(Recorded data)
##############################

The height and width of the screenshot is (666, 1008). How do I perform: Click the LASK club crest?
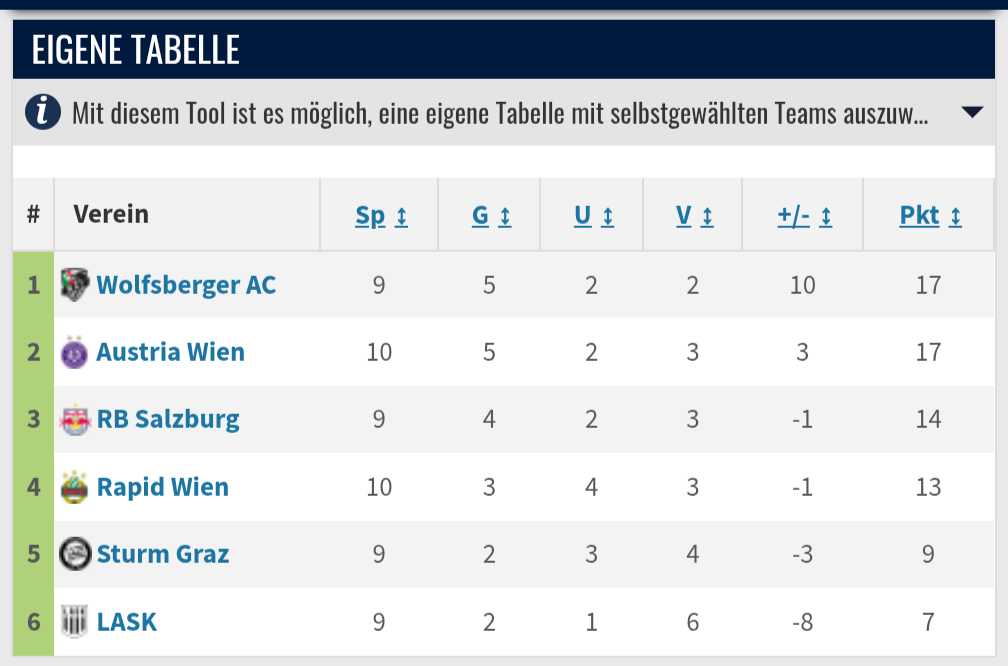[74, 622]
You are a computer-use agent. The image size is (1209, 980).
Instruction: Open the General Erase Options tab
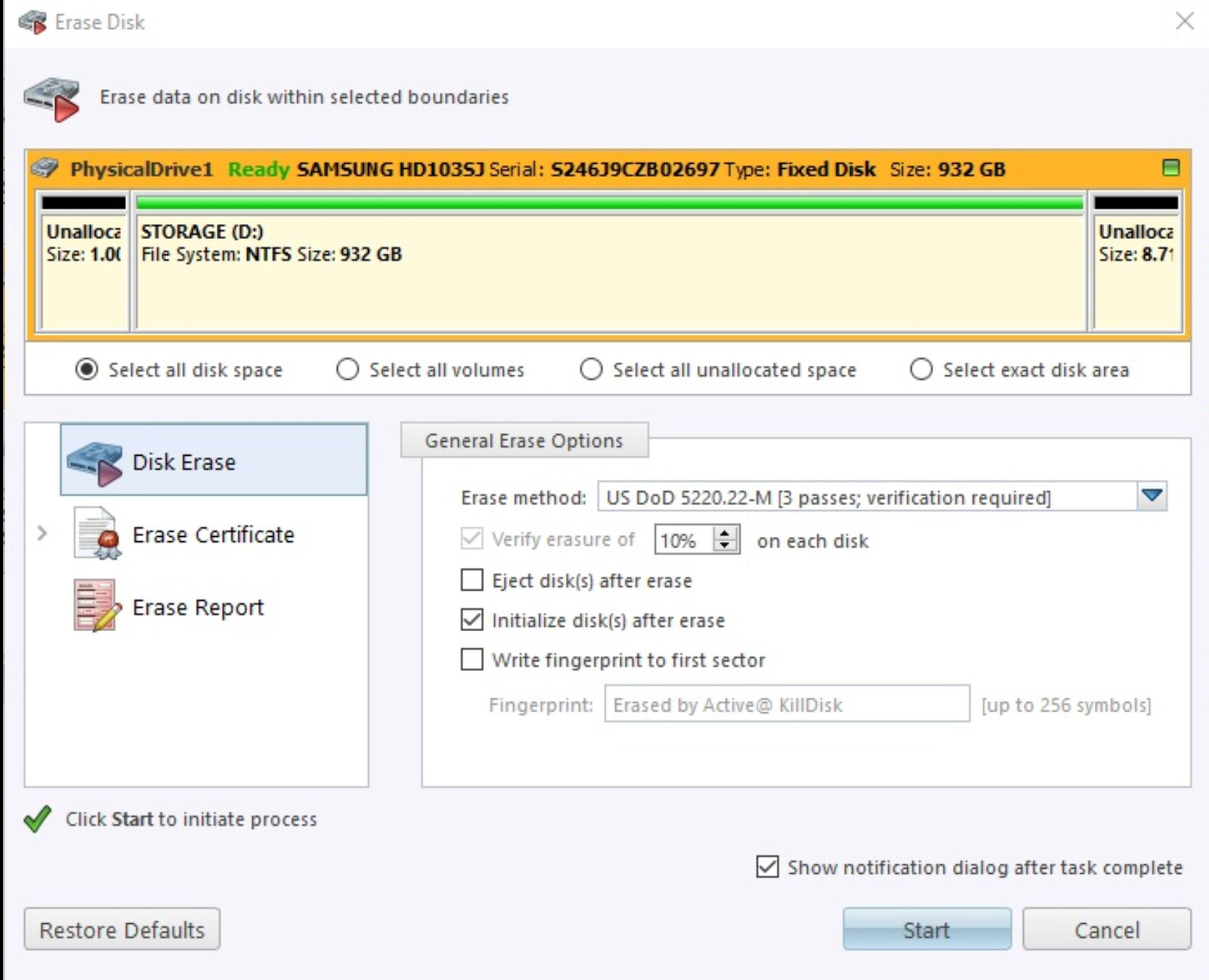coord(524,441)
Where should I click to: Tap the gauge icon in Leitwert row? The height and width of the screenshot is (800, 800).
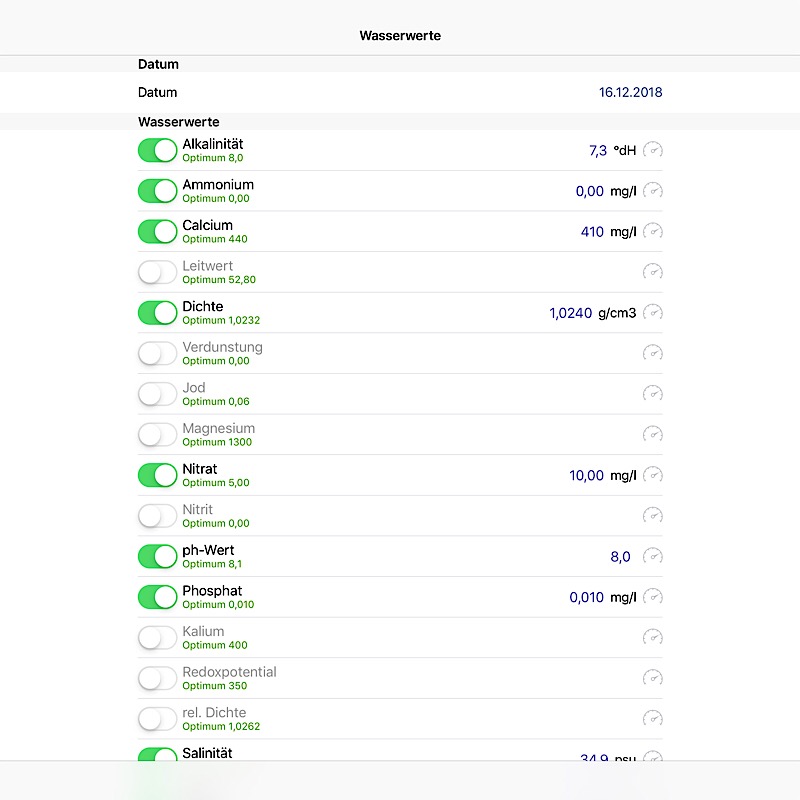653,272
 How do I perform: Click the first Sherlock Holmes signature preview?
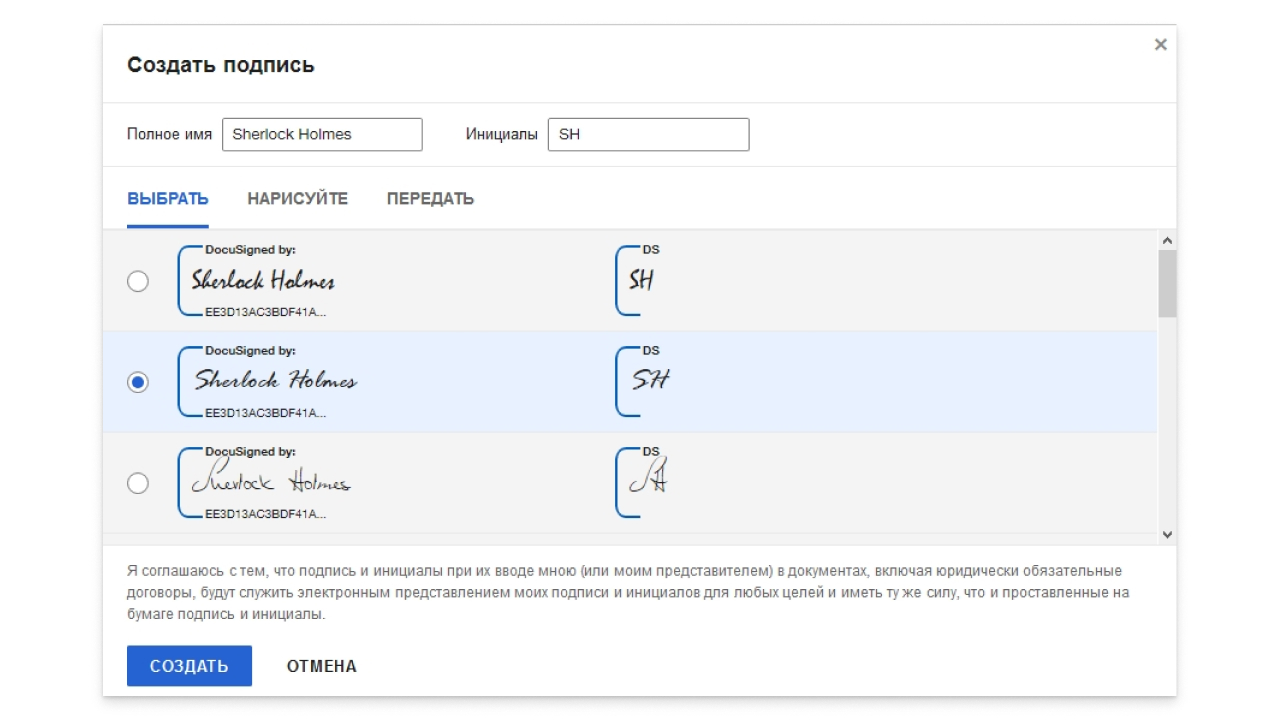[x=263, y=281]
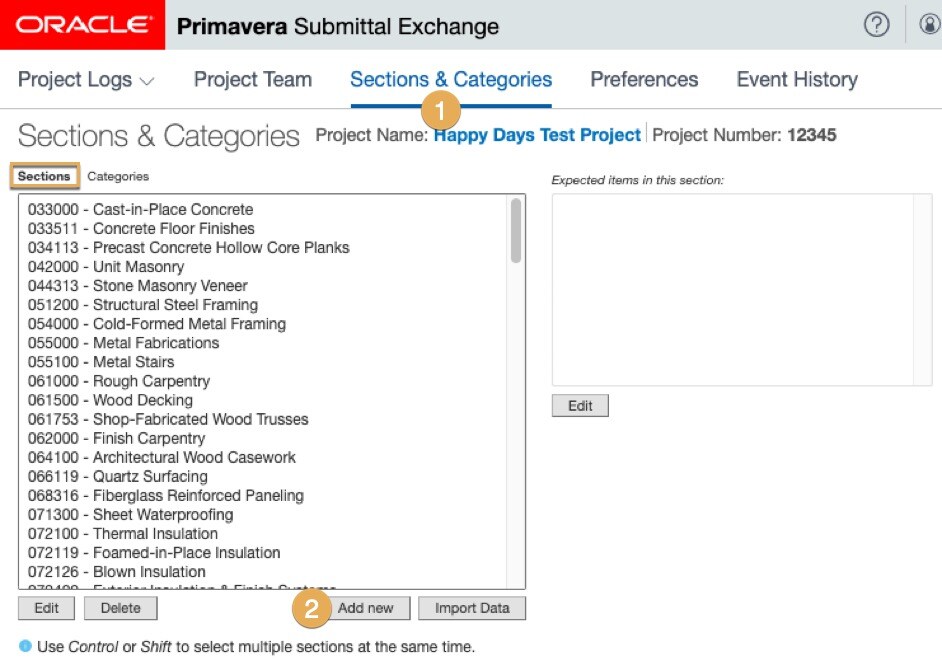The width and height of the screenshot is (942, 670).
Task: Open the Project Team tab
Action: (x=252, y=80)
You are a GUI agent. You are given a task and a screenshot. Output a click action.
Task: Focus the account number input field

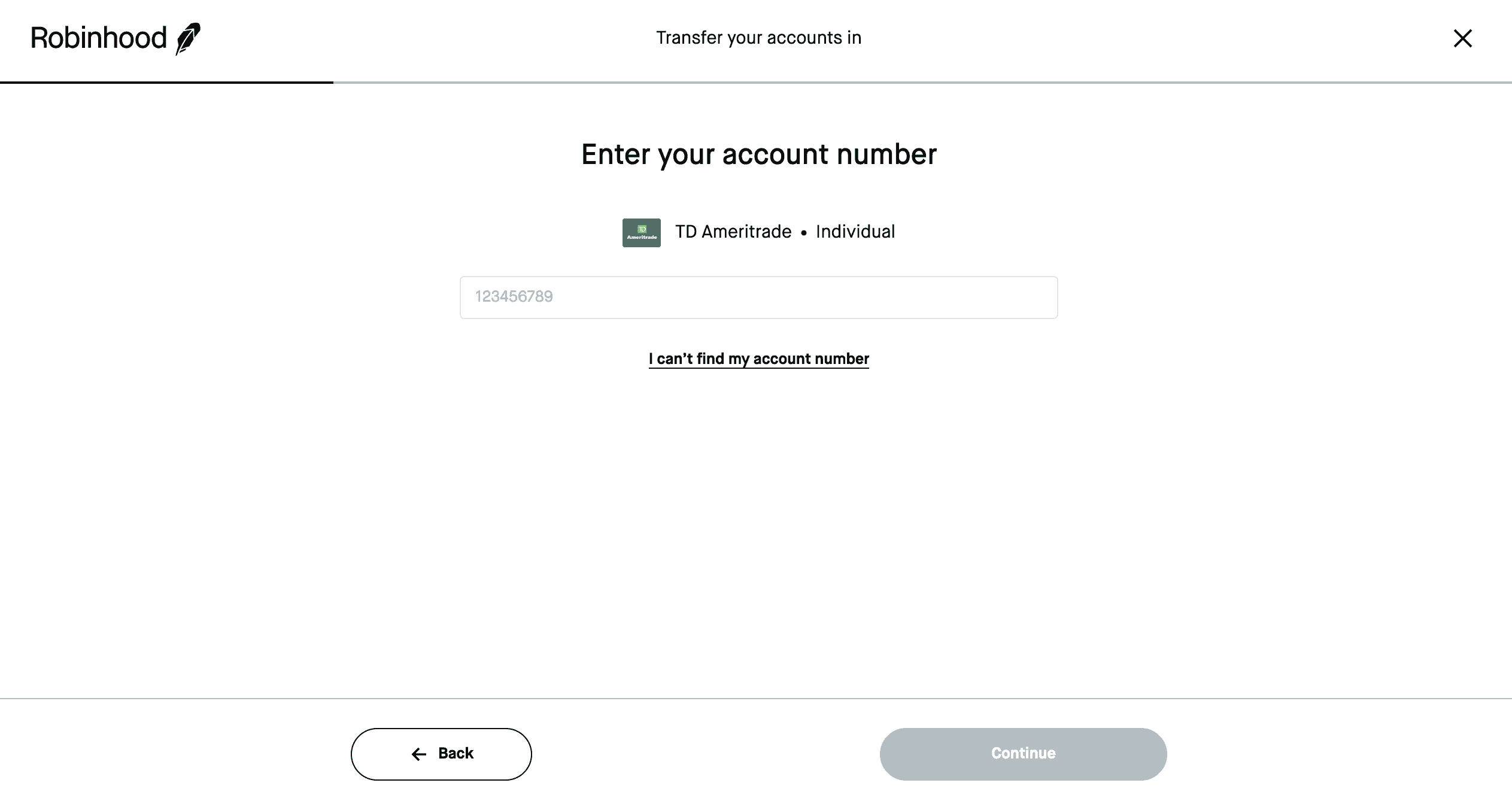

##############################

• _Task objective_
The lines to copy begin at the one containing "How do I perform: Click the first" and end at the last line of the records. Set down exactly those lines and no others, both ends included, and omit all pictures.

• _Result of the task_
 How do I perform: Click the first Sherlock Holmes signature preview?
[x=263, y=281]
The width and height of the screenshot is (942, 670).
Task: Open the Project Team tab
Action: (x=252, y=80)
You are a GUI agent. You are given a task and a screenshot. Output a click action.
Task: Focus the account number input field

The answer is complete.